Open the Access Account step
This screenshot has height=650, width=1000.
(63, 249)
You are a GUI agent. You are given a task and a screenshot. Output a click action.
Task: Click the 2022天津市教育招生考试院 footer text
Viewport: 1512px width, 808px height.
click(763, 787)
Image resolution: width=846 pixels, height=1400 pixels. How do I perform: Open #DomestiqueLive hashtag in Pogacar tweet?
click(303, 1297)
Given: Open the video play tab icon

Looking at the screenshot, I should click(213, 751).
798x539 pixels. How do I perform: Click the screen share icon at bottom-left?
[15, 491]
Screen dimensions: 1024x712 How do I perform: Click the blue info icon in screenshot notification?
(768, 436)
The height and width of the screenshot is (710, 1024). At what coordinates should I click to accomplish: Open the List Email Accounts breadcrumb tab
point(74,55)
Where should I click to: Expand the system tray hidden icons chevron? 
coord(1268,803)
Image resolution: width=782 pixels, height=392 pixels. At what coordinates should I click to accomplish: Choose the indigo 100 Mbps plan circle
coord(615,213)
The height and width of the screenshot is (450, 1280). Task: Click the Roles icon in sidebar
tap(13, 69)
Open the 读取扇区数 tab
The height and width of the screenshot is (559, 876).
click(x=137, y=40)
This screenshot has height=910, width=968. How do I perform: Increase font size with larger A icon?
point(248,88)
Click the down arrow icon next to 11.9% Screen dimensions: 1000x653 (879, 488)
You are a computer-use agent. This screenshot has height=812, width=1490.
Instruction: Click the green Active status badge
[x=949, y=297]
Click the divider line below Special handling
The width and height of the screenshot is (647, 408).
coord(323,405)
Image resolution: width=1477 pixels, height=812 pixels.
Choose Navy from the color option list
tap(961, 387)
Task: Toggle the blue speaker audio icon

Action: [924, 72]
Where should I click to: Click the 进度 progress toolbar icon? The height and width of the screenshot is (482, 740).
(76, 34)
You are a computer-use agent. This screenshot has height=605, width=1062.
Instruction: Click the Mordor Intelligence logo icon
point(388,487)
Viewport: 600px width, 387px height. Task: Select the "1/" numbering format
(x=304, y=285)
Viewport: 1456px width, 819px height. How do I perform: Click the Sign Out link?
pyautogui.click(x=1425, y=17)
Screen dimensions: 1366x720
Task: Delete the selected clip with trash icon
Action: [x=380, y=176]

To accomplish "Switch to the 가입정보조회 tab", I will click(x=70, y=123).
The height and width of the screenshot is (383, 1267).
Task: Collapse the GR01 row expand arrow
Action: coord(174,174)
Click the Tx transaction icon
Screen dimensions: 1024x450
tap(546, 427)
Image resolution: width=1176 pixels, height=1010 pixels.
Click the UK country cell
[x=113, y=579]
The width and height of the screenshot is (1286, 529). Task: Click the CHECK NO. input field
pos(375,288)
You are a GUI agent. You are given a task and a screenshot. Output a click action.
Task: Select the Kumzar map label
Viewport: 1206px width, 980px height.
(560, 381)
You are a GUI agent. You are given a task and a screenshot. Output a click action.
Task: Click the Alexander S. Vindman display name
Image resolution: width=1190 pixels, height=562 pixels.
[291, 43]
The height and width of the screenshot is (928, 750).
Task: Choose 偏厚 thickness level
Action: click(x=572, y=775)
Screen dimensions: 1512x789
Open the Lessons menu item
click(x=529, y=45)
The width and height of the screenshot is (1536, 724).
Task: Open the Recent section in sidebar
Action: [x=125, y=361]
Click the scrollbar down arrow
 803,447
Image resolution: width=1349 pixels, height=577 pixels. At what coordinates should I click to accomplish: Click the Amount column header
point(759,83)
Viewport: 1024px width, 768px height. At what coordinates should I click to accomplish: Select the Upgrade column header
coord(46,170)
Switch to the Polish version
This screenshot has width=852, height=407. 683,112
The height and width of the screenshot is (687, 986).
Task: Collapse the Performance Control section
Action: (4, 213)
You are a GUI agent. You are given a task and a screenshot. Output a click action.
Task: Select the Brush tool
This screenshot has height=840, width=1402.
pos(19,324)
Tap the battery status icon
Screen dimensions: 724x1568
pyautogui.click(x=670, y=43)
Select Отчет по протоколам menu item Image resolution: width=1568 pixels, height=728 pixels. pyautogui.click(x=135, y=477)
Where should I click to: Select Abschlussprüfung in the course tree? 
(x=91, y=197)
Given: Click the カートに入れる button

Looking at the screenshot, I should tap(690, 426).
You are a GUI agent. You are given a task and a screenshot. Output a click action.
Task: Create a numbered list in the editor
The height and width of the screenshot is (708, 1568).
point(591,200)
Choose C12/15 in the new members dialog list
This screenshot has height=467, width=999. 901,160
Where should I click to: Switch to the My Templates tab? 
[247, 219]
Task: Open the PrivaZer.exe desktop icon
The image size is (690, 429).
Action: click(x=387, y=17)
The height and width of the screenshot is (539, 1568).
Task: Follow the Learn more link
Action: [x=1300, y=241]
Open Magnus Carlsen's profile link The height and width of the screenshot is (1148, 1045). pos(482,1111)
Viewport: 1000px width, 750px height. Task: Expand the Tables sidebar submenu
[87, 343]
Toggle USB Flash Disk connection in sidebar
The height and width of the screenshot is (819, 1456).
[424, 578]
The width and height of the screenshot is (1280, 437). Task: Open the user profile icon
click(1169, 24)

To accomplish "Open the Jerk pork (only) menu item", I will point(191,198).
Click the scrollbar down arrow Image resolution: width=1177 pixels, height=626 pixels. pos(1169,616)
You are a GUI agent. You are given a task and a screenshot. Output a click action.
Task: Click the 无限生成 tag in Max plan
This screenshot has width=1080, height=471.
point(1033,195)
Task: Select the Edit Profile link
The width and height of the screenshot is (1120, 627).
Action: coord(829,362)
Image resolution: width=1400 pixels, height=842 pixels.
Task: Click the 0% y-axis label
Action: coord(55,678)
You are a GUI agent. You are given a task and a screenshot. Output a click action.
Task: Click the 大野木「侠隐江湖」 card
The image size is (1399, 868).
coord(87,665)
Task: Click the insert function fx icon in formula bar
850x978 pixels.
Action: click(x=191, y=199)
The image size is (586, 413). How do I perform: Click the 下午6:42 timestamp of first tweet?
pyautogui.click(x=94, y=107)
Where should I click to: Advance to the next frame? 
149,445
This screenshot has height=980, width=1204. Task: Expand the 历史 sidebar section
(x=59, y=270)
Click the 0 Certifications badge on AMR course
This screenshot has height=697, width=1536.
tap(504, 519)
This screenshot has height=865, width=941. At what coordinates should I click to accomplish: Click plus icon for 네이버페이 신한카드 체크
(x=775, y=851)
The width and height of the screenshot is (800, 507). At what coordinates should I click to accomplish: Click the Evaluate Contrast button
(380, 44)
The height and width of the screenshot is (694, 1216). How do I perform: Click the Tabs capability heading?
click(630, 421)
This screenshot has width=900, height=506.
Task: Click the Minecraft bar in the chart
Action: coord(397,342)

*WORK REQUEST*. Using the entries above, print each one again without any alteration.

*ANSWER BELOW*.
Open the Access Account step
This screenshot has height=650, width=1000.
(63, 249)
You are a GUI agent. You are given a task and a screenshot. Output a click action.
Task: Click the 2022天津市教育招生考试院 footer text
Viewport: 1512px width, 808px height.
click(763, 787)
Image resolution: width=846 pixels, height=1400 pixels. How do I perform: Open #DomestiqueLive hashtag in Pogacar tweet?
click(303, 1297)
Given: Open the video play tab icon

Looking at the screenshot, I should click(213, 751).
798x539 pixels. How do I perform: Click the screen share icon at bottom-left?
[15, 491]
Screen dimensions: 1024x712 How do I perform: Click the blue info icon in screenshot notification?
(768, 436)
The height and width of the screenshot is (710, 1024). At what coordinates should I click to accomplish: Open the List Email Accounts breadcrumb tab
point(74,55)
Where should I click to: Expand the system tray hidden icons chevron? 
coord(1268,803)
Image resolution: width=782 pixels, height=392 pixels. At what coordinates should I click to accomplish: Choose the indigo 100 Mbps plan circle
coord(615,213)
The height and width of the screenshot is (450, 1280). Task: Click the Roles icon in sidebar
tap(13, 69)
Open the 读取扇区数 tab
The height and width of the screenshot is (559, 876).
click(x=137, y=40)
This screenshot has height=910, width=968. How do I perform: Increase font size with larger A icon?
point(248,88)
Click the down arrow icon next to 11.9% Screen dimensions: 1000x653 (879, 488)
You are a computer-use agent. This screenshot has height=812, width=1490.
Instruction: Click the green Active status badge
[x=949, y=297]
Click the divider line below Special handling
The width and height of the screenshot is (647, 408).
coord(323,405)
Image resolution: width=1477 pixels, height=812 pixels.
Choose Navy from the color option list
tap(961, 387)
Task: Toggle the blue speaker audio icon

Action: [924, 72]
Where should I click to: Click the 进度 progress toolbar icon? The height and width of the screenshot is (482, 740).
(76, 34)
You are a computer-use agent. This screenshot has height=605, width=1062.
Instruction: Click the Mordor Intelligence logo icon
point(388,487)
Viewport: 600px width, 387px height. Task: Select the "1/" numbering format
(x=304, y=285)
Viewport: 1456px width, 819px height. How do I perform: Click the Sign Out link?
pyautogui.click(x=1425, y=17)
Screen dimensions: 1366x720
Task: Delete the selected clip with trash icon
Action: [x=380, y=176]

To accomplish "Switch to the 가입정보조회 tab", I will click(x=70, y=123).
The height and width of the screenshot is (383, 1267).
Task: Collapse the GR01 row expand arrow
Action: coord(174,174)
Click the Tx transaction icon
Screen dimensions: 1024x450
tap(546, 427)
Image resolution: width=1176 pixels, height=1010 pixels.
Click the UK country cell
[x=113, y=579]
The width and height of the screenshot is (1286, 529). Task: Click the CHECK NO. input field
pos(375,288)
You are a GUI agent. You are given a task and a screenshot. Output a click action.
Task: Select the Kumzar map label
Viewport: 1206px width, 980px height.
(560, 381)
You are a GUI agent. You are given a task and a screenshot. Output a click action.
Task: Click the Alexander S. Vindman display name
Image resolution: width=1190 pixels, height=562 pixels.
[291, 43]
The height and width of the screenshot is (928, 750).
Task: Choose 偏厚 thickness level
Action: click(x=572, y=775)
Screen dimensions: 1512x789
Open the Lessons menu item
click(x=529, y=45)
The width and height of the screenshot is (1536, 724).
Task: Open the Recent section in sidebar
Action: [x=125, y=361]
Click the scrollbar down arrow
 803,447
Image resolution: width=1349 pixels, height=577 pixels. At what coordinates should I click to accomplish: Click the Amount column header
point(759,83)
Viewport: 1024px width, 768px height. At what coordinates should I click to accomplish: Select the Upgrade column header
coord(46,170)
Switch to the Polish version
This screenshot has width=852, height=407. 683,112
The height and width of the screenshot is (687, 986).
Task: Collapse the Performance Control section
Action: (4, 213)
You are a GUI agent. You are given a task and a screenshot. Output a click action.
Task: Select the Brush tool
This screenshot has height=840, width=1402.
pos(19,324)
Tap the battery status icon
Screen dimensions: 724x1568
pyautogui.click(x=670, y=43)
Select Отчет по протоколам menu item Image resolution: width=1568 pixels, height=728 pixels. pyautogui.click(x=135, y=477)
Where should I click to: Select Abschlussprüfung in the course tree? 
(x=91, y=197)
Given: Click the カートに入れる button

Looking at the screenshot, I should tap(690, 426).
You are a GUI agent. You are given a task and a screenshot. Output a click action.
Task: Create a numbered list in the editor
The height and width of the screenshot is (708, 1568).
point(591,200)
Choose C12/15 in the new members dialog list
This screenshot has height=467, width=999. 901,160
Where should I click to: Switch to the My Templates tab? 
[247, 219]
Task: Open the PrivaZer.exe desktop icon
The image size is (690, 429).
Action: click(x=387, y=17)
The height and width of the screenshot is (539, 1568).
Task: Follow the Learn more link
Action: [x=1300, y=241]
Open Magnus Carlsen's profile link The height and width of the screenshot is (1148, 1045). pos(482,1111)
Viewport: 1000px width, 750px height. Task: Expand the Tables sidebar submenu
[87, 343]
Toggle USB Flash Disk connection in sidebar
The height and width of the screenshot is (819, 1456).
[424, 578]
The width and height of the screenshot is (1280, 437). Task: Open the user profile icon
click(1169, 24)

To accomplish "Open the Jerk pork (only) menu item", I will point(191,198).
Click the scrollbar down arrow Image resolution: width=1177 pixels, height=626 pixels. pos(1169,616)
You are a GUI agent. You are given a task and a screenshot. Output a click action.
Task: Click the 无限生成 tag in Max plan
This screenshot has width=1080, height=471.
point(1033,195)
Task: Select the Edit Profile link
The width and height of the screenshot is (1120, 627).
Action: coord(829,362)
Image resolution: width=1400 pixels, height=842 pixels.
Task: Click the 0% y-axis label
Action: coord(55,678)
You are a GUI agent. You are given a task and a screenshot. Output a click action.
Task: Click the 大野木「侠隐江湖」 card
The image size is (1399, 868).
coord(87,665)
Task: Click the insert function fx icon in formula bar
850x978 pixels.
Action: click(x=191, y=199)
The image size is (586, 413). How do I perform: Click the 下午6:42 timestamp of first tweet?
pyautogui.click(x=94, y=107)
Where should I click to: Advance to the next frame? 
149,445
This screenshot has height=980, width=1204. Task: Expand the 历史 sidebar section
(x=59, y=270)
Click the 0 Certifications badge on AMR course
This screenshot has height=697, width=1536.
tap(504, 519)
This screenshot has height=865, width=941. At what coordinates should I click to accomplish: Click plus icon for 네이버페이 신한카드 체크
(x=775, y=851)
The width and height of the screenshot is (800, 507). At what coordinates should I click to accomplish: Click the Evaluate Contrast button
(380, 44)
The height and width of the screenshot is (694, 1216). How do I perform: Click the Tabs capability heading?
click(630, 421)
This screenshot has width=900, height=506.
Task: Click the Minecraft bar in the chart
Action: coord(397,342)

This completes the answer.